Un siglo más tarde, sin embargo, el sueño ya no es lo que era. Su destino, en más de un sentido, fue el mismo que el de muchas de las grandes invenciones de las vanguardias: una especie de victoria a lo Pirro, masiva, inapelable, completamente catastrófica. Del lado del psicoanálisis, su fuerza de irradiación fue apagándose a medida que se afirmaba su papel de modelo formal de las producciones inconscientes, mientras la religión jungiana, por su lado, se lo apropiaba para consolidar un tedioso reinado de profundidades, almas, misterios, símbolos universales e interpretaciones anagógicas. Podría haber resucitado más tarde, con el retorno a Freud promovido por Lacan, pero el sueño, aun en sus versiones más literales, seguía presentando un obstáculo difícil de sortear para el aparato significante lacaniano: el obstáculo de la imagen, ese callo fenomenológico. Comparado con el lapsus o el chiste, sus dos austeros ex compañeros de ruta, el sueño era demasiado visual (demasiado histérico) y estaba demasiado ligado al orden de la “experiencia” para proporcionar servicios eficaces a una causa enemiga del reino de lo visible.

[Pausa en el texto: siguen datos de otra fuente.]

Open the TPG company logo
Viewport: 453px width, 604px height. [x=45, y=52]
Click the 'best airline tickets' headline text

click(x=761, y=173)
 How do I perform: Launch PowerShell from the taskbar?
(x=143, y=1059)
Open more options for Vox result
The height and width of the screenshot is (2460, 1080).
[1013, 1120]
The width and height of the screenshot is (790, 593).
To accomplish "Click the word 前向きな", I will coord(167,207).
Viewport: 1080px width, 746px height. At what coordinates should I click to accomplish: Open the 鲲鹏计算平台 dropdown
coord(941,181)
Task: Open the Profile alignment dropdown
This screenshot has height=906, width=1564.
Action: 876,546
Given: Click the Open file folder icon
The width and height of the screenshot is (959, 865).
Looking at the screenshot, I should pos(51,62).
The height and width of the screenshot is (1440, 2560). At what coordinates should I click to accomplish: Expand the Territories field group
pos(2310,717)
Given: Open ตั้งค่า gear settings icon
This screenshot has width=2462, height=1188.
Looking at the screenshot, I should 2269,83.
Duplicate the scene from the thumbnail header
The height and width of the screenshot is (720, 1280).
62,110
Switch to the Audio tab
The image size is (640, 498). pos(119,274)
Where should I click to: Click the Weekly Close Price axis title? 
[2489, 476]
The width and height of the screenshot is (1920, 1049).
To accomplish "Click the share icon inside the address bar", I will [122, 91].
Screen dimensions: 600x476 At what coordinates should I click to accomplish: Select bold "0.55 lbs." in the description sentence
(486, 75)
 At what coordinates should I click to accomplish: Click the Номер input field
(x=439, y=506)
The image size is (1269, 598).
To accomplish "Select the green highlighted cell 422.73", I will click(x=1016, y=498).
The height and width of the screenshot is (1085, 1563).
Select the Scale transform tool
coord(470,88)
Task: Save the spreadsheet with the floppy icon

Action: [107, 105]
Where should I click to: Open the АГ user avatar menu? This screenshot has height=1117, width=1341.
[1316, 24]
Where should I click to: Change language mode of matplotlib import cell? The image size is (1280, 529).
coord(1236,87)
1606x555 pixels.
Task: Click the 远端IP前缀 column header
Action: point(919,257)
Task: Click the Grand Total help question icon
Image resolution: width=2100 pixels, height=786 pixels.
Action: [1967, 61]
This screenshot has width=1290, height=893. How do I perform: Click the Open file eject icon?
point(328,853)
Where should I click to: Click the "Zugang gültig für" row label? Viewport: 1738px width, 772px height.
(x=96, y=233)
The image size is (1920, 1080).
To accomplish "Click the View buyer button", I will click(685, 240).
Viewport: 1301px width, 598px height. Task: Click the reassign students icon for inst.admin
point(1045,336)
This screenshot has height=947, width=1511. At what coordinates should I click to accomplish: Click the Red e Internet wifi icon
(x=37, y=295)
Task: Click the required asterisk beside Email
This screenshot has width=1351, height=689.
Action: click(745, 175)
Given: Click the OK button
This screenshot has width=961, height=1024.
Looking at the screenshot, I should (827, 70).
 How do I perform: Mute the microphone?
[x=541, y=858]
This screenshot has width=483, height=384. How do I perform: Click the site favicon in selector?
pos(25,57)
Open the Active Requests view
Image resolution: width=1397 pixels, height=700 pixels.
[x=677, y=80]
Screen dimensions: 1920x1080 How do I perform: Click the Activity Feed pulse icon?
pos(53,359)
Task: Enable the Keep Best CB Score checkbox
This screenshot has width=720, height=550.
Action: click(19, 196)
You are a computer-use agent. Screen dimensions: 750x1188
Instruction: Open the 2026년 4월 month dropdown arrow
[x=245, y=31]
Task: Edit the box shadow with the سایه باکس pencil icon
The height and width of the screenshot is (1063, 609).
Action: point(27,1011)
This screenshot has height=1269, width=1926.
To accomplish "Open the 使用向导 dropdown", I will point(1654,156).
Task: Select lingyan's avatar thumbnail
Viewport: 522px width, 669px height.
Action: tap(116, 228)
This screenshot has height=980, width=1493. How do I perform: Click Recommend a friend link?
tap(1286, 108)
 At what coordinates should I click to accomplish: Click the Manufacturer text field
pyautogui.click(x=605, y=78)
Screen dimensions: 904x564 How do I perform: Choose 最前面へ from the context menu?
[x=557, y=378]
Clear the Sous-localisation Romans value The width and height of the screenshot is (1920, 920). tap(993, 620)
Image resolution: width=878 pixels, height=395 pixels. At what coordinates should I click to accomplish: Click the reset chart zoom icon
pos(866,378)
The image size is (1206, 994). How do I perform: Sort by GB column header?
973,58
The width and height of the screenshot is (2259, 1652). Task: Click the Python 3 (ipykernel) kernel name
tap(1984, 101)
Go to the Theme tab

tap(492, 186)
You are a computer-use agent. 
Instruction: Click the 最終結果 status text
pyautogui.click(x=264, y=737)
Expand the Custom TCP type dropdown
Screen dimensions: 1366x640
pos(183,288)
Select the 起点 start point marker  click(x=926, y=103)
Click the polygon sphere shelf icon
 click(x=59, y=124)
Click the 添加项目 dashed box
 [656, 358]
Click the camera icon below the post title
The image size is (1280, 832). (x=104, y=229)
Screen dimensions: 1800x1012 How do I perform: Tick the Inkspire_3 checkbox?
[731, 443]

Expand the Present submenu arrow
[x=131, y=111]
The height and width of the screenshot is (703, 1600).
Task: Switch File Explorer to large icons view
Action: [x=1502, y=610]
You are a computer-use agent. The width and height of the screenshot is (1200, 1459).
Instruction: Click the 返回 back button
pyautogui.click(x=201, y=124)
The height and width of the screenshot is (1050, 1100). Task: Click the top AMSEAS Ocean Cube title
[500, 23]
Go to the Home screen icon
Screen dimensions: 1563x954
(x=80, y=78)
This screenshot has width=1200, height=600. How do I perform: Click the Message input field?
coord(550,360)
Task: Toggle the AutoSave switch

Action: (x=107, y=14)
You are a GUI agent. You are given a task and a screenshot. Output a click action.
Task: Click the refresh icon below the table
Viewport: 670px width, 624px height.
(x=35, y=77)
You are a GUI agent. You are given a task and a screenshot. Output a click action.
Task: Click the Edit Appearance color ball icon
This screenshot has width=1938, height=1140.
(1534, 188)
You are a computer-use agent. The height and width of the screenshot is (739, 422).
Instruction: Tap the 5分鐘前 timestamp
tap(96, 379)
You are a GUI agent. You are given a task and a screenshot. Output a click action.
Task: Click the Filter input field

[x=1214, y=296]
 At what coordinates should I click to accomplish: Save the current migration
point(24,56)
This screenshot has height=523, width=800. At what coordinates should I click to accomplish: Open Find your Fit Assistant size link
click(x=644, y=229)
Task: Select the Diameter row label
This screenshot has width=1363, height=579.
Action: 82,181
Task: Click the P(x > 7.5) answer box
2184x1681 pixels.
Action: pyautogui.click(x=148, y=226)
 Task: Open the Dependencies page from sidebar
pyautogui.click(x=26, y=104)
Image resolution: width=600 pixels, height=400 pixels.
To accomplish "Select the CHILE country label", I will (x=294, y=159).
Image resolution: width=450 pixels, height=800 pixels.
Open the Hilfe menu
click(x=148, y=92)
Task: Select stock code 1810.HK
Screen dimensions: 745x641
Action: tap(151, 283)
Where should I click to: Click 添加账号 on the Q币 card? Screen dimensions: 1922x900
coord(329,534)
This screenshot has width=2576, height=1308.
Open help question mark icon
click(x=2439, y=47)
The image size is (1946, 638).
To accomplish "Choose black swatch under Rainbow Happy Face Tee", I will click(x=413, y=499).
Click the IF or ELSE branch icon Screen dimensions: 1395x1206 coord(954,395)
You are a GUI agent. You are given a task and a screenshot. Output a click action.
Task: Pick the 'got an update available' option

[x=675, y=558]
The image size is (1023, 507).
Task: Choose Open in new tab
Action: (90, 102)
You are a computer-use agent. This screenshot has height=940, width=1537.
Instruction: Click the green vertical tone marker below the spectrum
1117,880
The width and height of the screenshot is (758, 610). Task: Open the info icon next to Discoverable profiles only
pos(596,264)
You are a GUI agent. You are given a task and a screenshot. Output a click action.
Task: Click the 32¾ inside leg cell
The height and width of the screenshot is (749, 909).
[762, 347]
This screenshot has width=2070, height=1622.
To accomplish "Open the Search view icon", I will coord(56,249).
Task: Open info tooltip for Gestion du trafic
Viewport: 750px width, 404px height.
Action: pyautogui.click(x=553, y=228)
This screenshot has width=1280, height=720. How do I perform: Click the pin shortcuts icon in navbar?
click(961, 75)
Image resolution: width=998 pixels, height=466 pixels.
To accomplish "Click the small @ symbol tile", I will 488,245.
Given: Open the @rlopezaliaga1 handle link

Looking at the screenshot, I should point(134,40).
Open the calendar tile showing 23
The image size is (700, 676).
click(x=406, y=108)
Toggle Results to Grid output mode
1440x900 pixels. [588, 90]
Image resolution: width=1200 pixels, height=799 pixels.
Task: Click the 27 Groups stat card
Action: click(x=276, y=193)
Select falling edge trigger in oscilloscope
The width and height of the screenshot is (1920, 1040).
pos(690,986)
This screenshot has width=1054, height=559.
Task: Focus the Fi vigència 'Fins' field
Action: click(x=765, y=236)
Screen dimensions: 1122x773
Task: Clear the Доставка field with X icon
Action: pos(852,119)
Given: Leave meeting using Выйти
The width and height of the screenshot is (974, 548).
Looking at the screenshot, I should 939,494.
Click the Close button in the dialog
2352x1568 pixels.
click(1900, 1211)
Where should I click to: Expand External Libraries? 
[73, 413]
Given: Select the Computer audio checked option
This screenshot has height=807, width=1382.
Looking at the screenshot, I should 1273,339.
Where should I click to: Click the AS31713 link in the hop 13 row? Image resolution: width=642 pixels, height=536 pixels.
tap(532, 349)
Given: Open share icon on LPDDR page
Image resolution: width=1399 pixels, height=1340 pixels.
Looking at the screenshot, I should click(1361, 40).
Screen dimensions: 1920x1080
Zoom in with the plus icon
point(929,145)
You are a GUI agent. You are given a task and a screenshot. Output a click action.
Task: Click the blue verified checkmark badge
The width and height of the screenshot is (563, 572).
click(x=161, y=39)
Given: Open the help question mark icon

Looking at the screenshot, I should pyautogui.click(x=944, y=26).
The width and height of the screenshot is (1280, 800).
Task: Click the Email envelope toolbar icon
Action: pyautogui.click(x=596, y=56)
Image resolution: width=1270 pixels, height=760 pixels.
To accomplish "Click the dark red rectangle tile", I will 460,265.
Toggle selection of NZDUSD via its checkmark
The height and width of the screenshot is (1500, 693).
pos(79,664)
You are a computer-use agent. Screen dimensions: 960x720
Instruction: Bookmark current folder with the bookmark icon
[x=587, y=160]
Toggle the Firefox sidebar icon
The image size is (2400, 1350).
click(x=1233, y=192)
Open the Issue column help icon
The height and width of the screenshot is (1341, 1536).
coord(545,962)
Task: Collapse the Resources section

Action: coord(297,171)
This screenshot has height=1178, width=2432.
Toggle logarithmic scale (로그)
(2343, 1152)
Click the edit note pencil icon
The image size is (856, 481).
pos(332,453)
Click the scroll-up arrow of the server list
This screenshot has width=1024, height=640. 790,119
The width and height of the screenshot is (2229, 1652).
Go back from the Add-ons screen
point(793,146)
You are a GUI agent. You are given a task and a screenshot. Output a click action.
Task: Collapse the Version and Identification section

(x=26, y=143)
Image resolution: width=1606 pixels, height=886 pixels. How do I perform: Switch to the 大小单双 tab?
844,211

Pero si el sueño triunfó masiva y culturalmente, hasta el extremo de volverse un póster más popular que los horóscopos o los pósters, fue precisamente gracias a su formidable dimensión icónica. O –mejor dicho– gracias a la campaña frenética con que empezaron a promoverla los surrealistas a partir de mediados de los años 20 (¿por qué no pensar en ciertos pintores –Dalí, Magritte, De Chirico– como en los Agulla & Baccetti de la onírica freudiana?). La historia del desencuentro entre Freud y los surrealistas es conocida: Freud los llamó “locos integrales”; Breton, tras describirlo como “un viejito insignificante”, se burló de su “sala de espera, decorada con cuatro grabados débilmente alegóricos”. Lo que importa, sin embargo, es que al recuperar del sueño su potenciaimaginaria, su “figurabilidad”, el surrealismo, nacido para ser mirado, retomaba, multiplicándola al infinito, la operación pop que Freud había ejecutado por primera vez. Los cielos de Magritte, los espacios vacíos de De Chirico, los relojes derretidos, el ballet de puertas abriéndose que Dalí diseñó para los sueños de Gregory Peck en Cuéntame tu vida... De esa retórica incipiente a la onírica generalizada del clip hay un largo puñado de décadas, pero nada que soñando no se reduzca al polvo de un segundo. El sueño, que Freud hizo nacer como una trama de hilos múltiples, se ha vuelto estampa, cristal plástico, estereotipo. Una superficie sin “otro lado”, menos atormentada, sin duda, pero también más inocua. Hace un siglo La interpretación de los sueños nos dio el derecho a la demencia; reducido a esa condición plana y satinada; el sueño, hoy, nos convierte a todos en artistas de buen gusto.